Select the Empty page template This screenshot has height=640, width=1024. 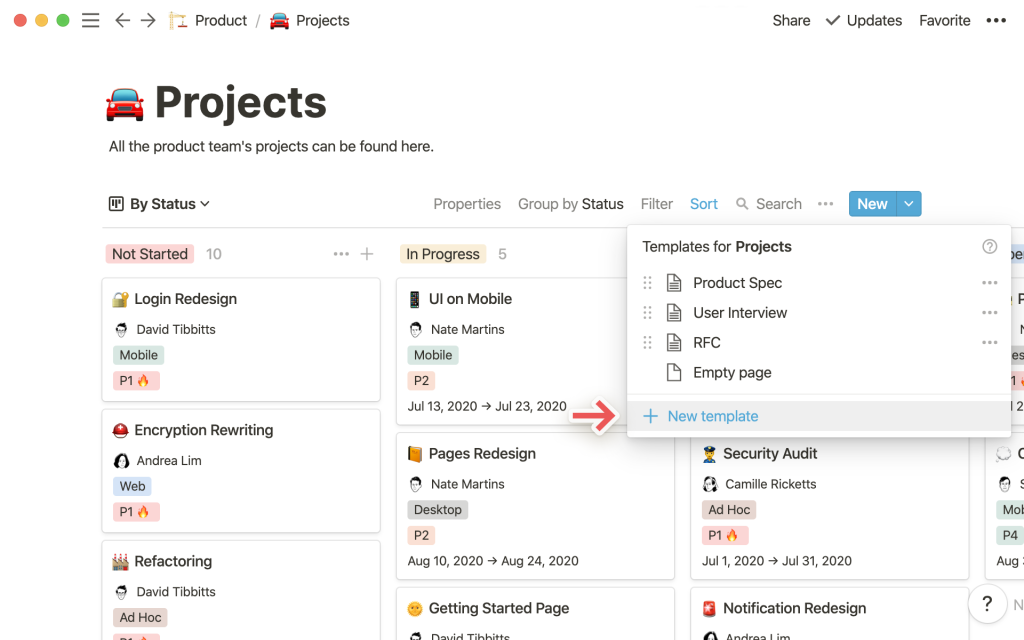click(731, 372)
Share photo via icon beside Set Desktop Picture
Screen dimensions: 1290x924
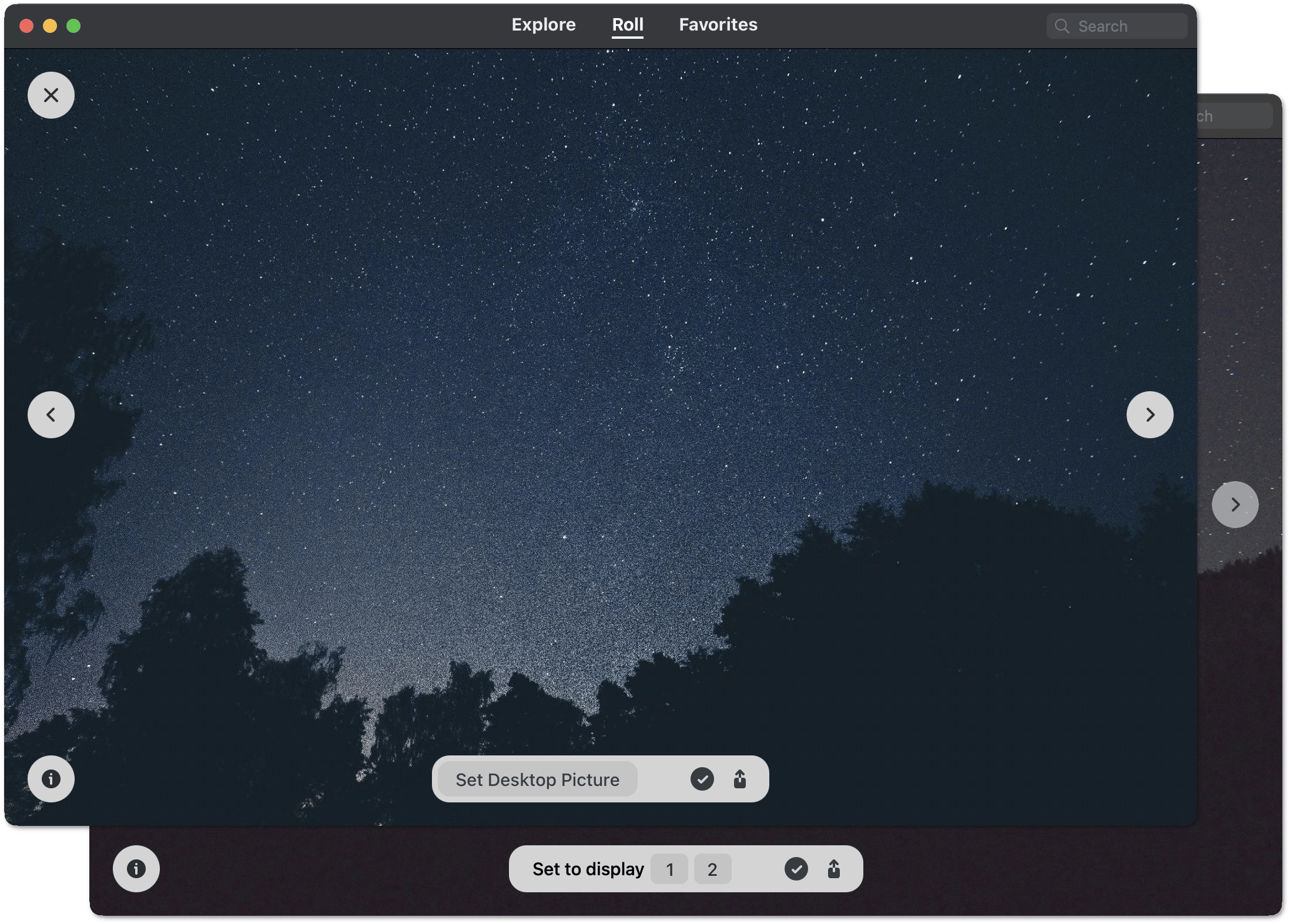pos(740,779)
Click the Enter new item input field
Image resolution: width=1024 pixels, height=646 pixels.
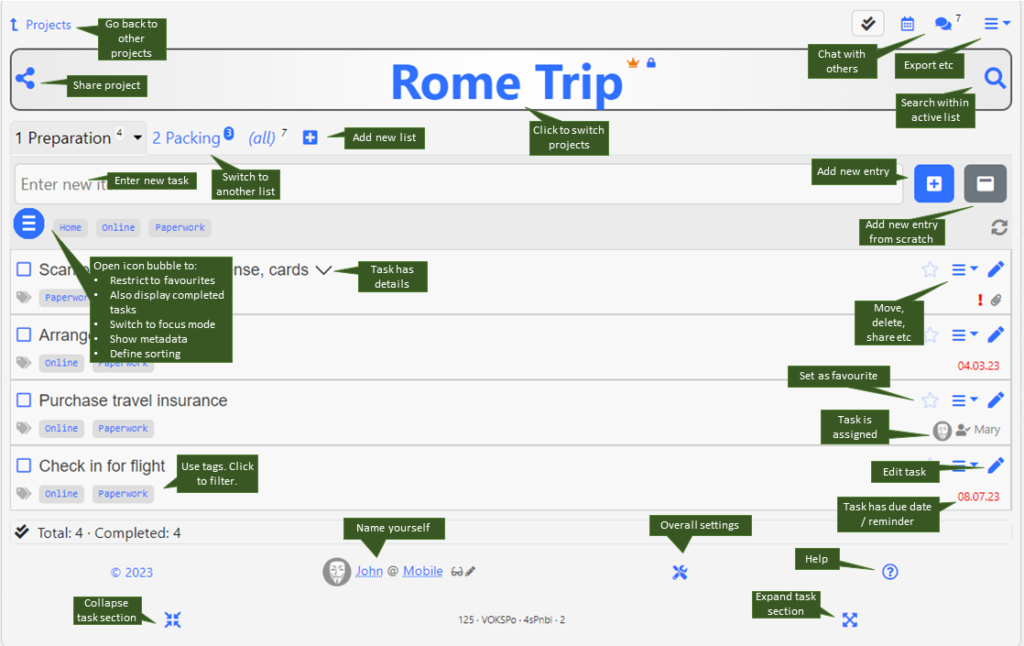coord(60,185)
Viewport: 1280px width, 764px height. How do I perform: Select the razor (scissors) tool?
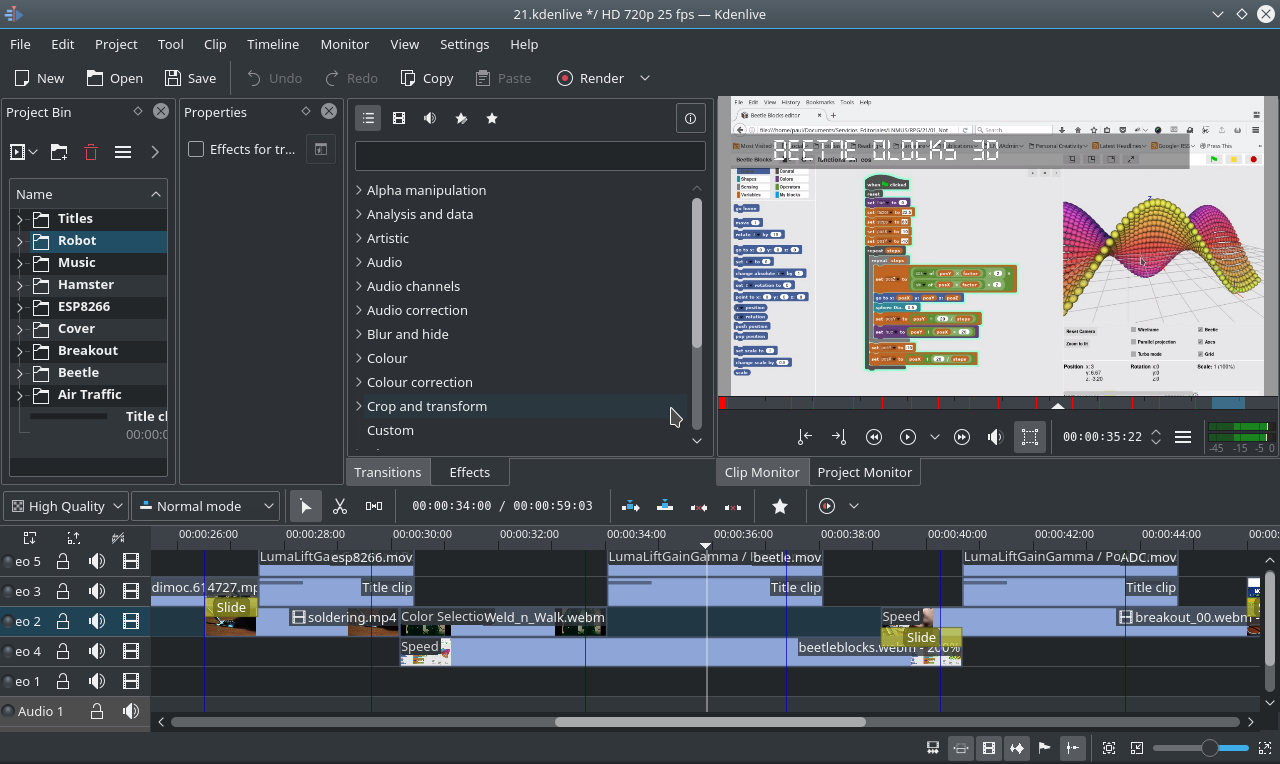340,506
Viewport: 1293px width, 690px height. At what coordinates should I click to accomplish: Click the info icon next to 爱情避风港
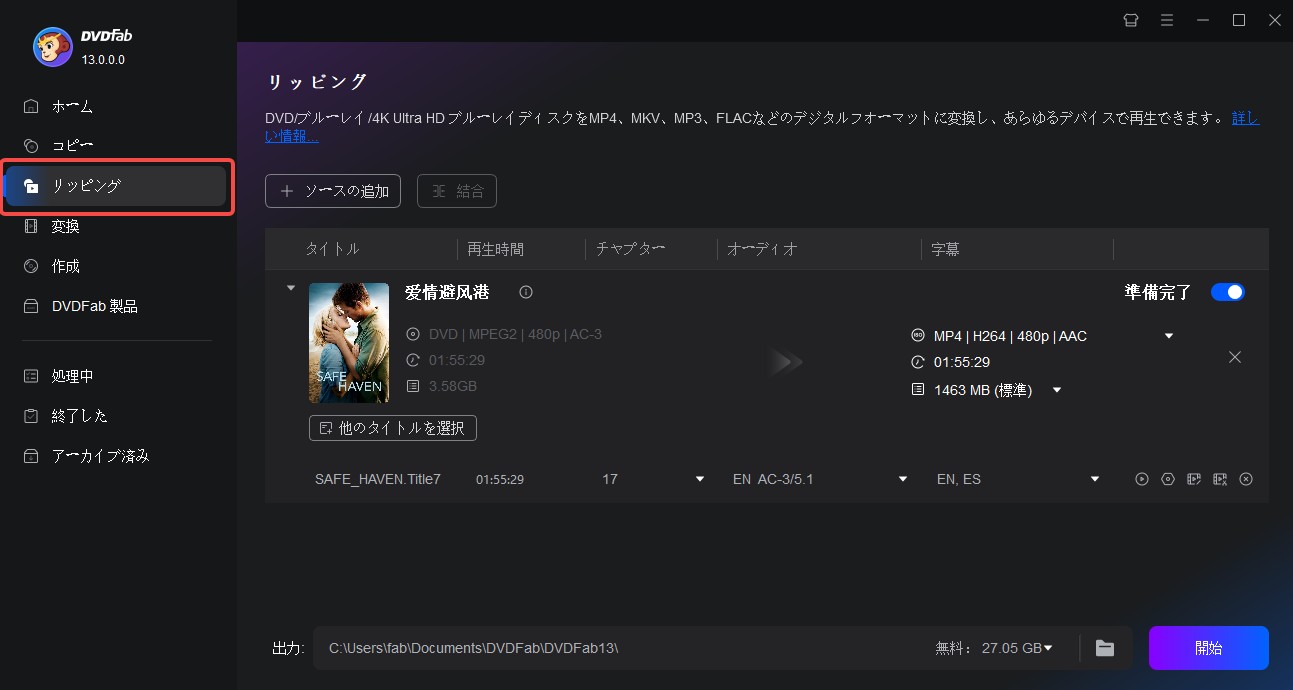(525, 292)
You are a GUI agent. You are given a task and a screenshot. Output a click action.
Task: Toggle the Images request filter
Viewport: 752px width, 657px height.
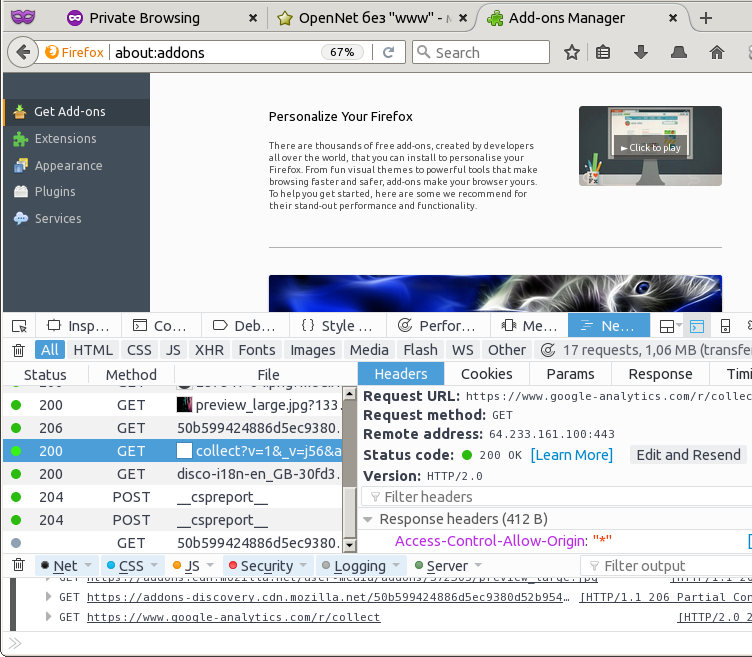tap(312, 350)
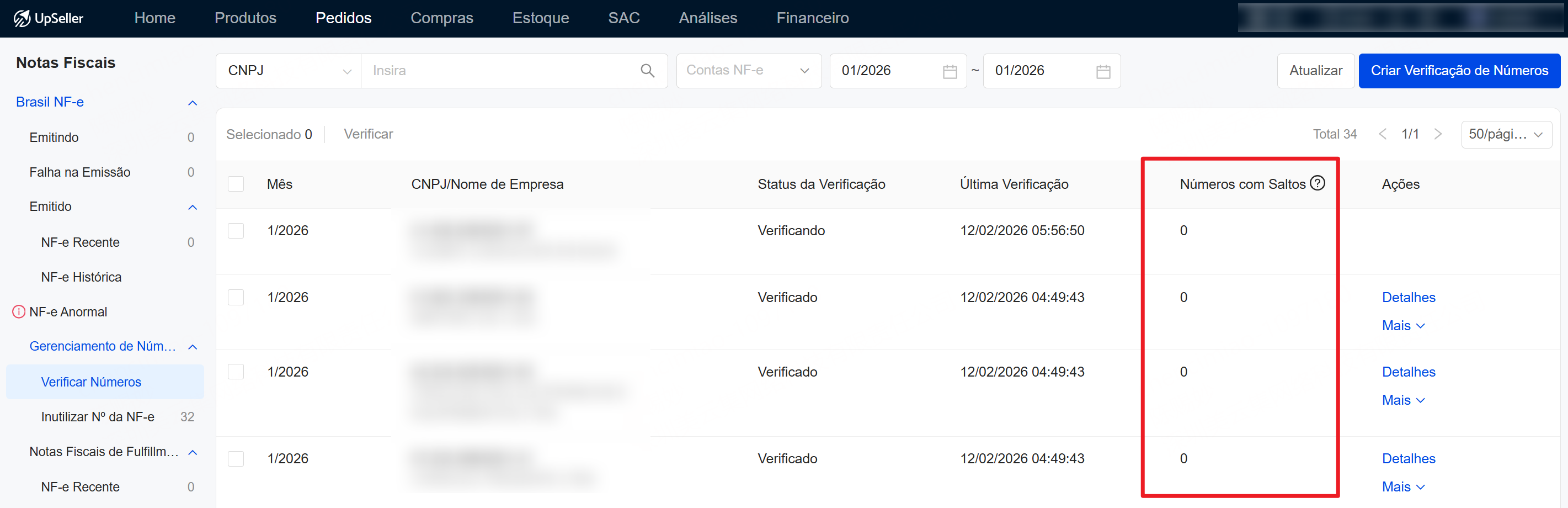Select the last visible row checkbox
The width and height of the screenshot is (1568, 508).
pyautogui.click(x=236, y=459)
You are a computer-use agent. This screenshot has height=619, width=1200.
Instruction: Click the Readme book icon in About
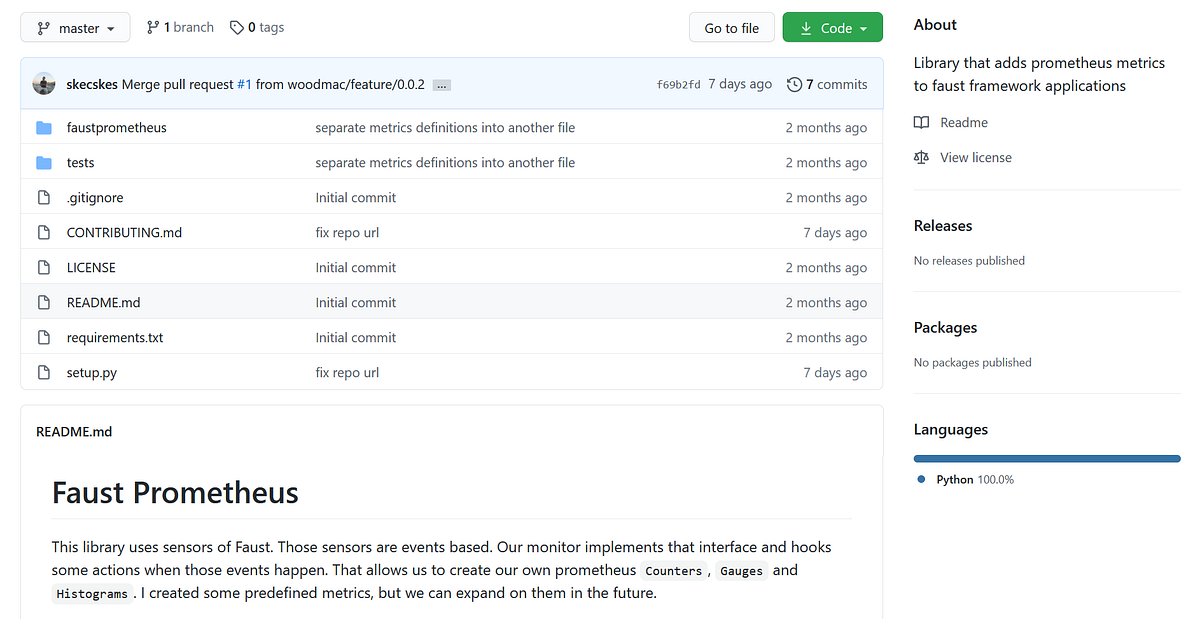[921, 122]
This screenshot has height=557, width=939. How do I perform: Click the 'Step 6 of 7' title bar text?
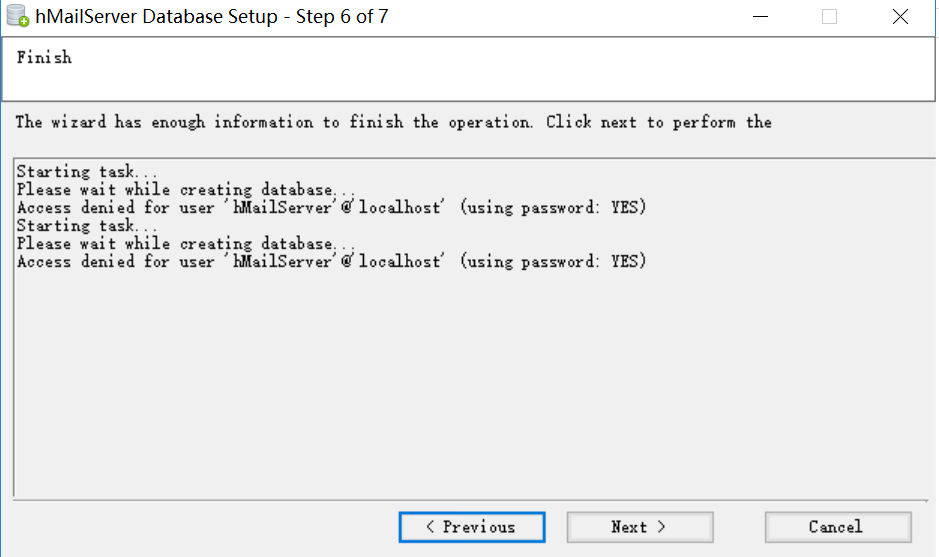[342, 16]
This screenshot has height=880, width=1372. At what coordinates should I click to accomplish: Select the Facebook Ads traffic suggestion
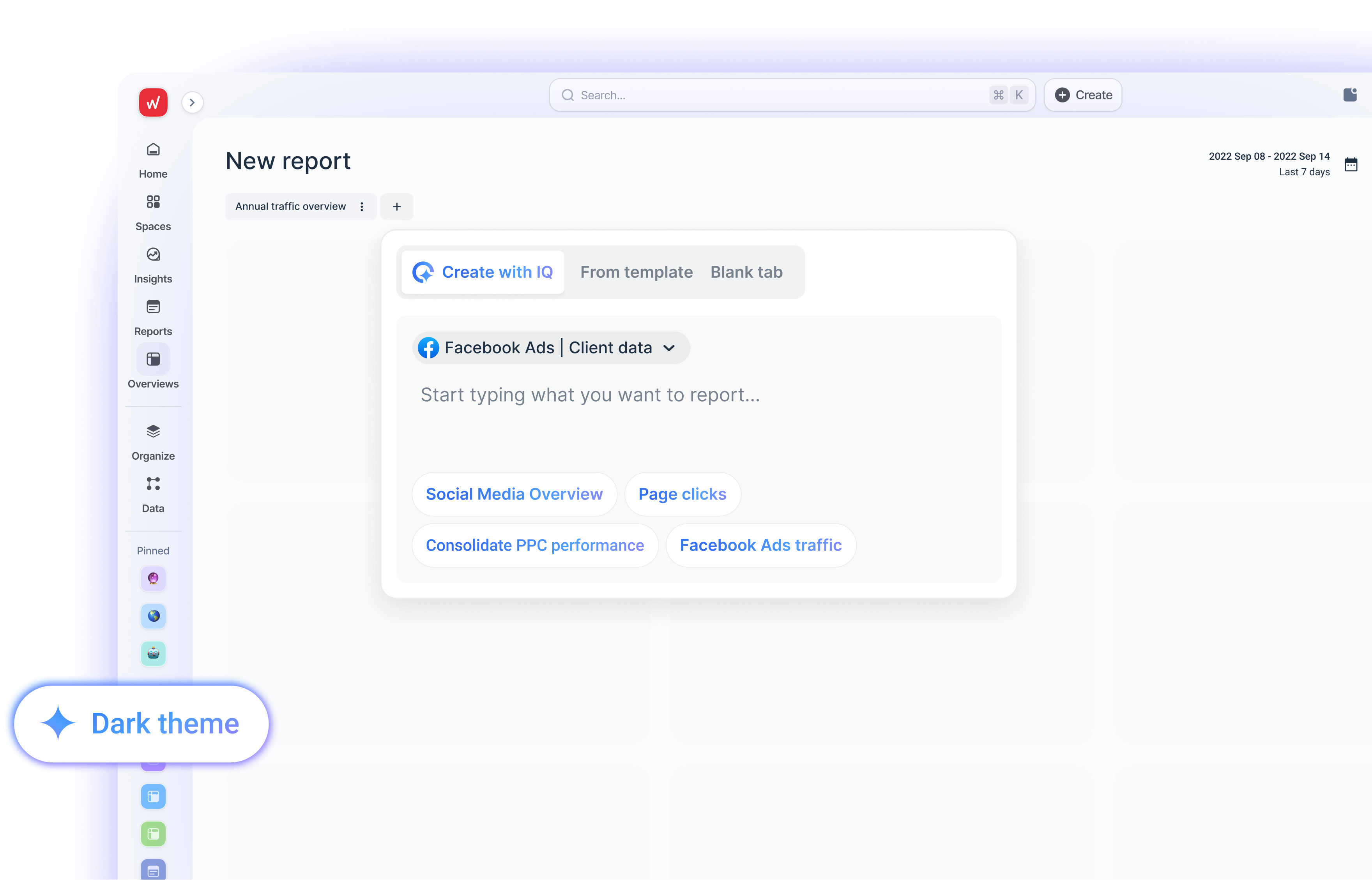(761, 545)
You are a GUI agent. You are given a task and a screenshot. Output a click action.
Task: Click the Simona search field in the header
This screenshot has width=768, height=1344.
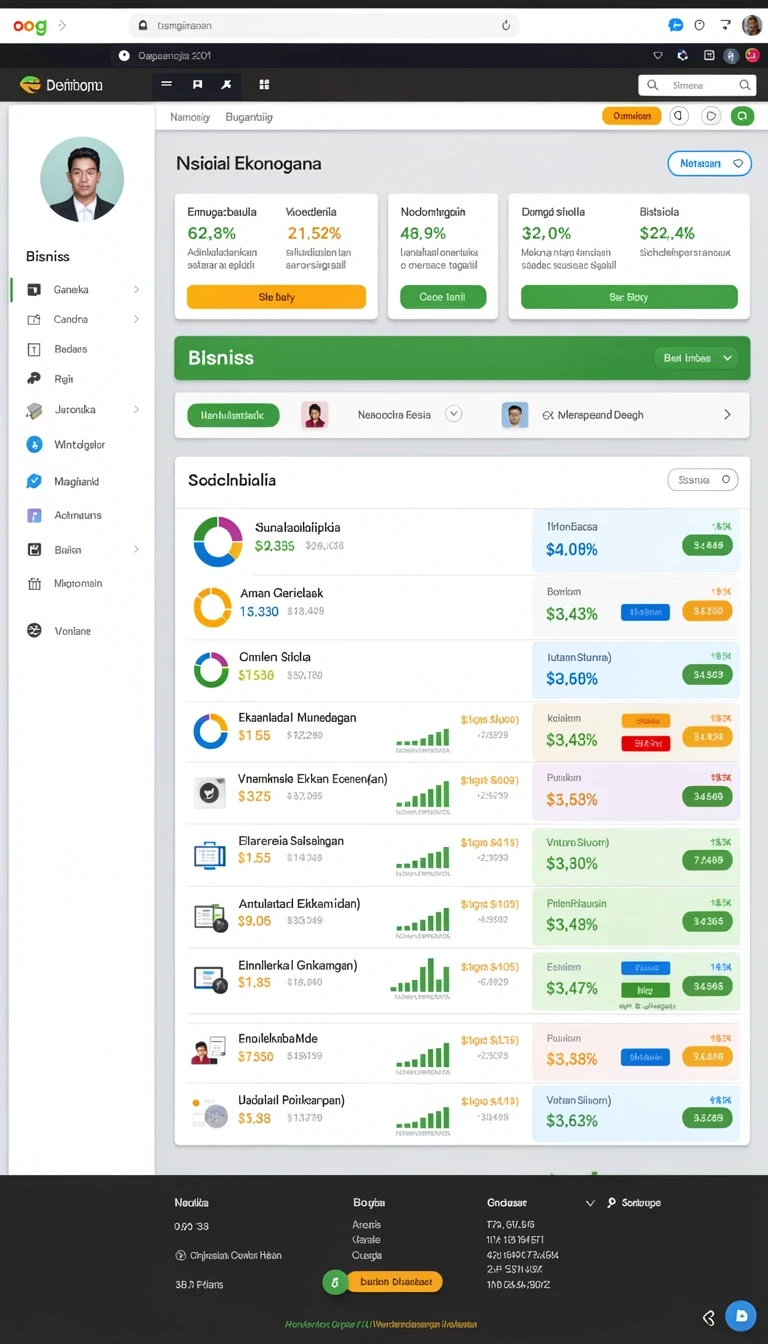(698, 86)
◇ ◇ ◇ ◇
Reproduce word for word the lines of the items above from the line containing "This screenshot has height=557, width=939." through the end of the items, both ends included, and leave the pictures out of your answer.

EXERCISE OUTPUT ::
This screenshot has height=557, width=939. How do I perform: Click the 'Step 6 of 7' title bar text?
[342, 16]
This screenshot has height=880, width=1372. At what coordinates should I click to accomplish: Select the Facebook Ads traffic suggestion
(761, 545)
You are a GUI agent. You are given a task and a screenshot. Output a click action.
Task: Click the Simona search field in the header
This screenshot has width=768, height=1344.
(698, 86)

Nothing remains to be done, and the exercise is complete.